• [JOB]: In the records, edit the lines from the line with "Given: Toggle the Salary filter chip" to the line with "I will 913,65." so that "Salary" becomes "Location", and give those lines again with nothing else changed.

Interface element records:
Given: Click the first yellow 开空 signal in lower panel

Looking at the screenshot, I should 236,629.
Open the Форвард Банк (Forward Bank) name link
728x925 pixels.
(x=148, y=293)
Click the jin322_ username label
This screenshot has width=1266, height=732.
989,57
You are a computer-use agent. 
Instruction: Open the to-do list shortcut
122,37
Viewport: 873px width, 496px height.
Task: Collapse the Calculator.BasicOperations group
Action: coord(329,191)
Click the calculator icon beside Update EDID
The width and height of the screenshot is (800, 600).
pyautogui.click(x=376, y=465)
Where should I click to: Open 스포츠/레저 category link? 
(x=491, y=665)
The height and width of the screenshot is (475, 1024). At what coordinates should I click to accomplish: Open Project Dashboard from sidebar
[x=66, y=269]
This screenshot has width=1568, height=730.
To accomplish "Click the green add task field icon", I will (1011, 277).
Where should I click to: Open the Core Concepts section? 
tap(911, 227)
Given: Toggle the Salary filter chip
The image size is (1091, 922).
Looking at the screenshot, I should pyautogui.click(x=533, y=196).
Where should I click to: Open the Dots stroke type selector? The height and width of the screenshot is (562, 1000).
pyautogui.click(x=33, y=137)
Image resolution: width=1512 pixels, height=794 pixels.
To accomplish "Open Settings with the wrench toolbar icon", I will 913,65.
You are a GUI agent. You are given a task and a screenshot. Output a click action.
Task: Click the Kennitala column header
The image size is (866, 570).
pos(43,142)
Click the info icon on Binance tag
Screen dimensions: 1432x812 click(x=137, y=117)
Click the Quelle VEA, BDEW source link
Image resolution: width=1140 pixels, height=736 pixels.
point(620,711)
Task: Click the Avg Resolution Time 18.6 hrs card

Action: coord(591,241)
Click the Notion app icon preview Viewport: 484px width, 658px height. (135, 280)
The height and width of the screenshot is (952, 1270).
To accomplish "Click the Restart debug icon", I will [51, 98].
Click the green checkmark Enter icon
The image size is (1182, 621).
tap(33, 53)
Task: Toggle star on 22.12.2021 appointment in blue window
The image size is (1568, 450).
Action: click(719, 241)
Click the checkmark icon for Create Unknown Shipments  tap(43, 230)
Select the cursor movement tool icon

• [SOLUTION FOR THIS PROBLEM]:
Given: Toggle the Location filter chip
The image size is (1091, 922).
Looking at the screenshot, I should pyautogui.click(x=533, y=196).
Where should I click to: Open the Dots stroke type selector? The height and width of the screenshot is (562, 1000).
pyautogui.click(x=33, y=137)
Image resolution: width=1512 pixels, height=794 pixels.
To accomplish "Open Settings with the wrench toolbar icon", I will 913,65.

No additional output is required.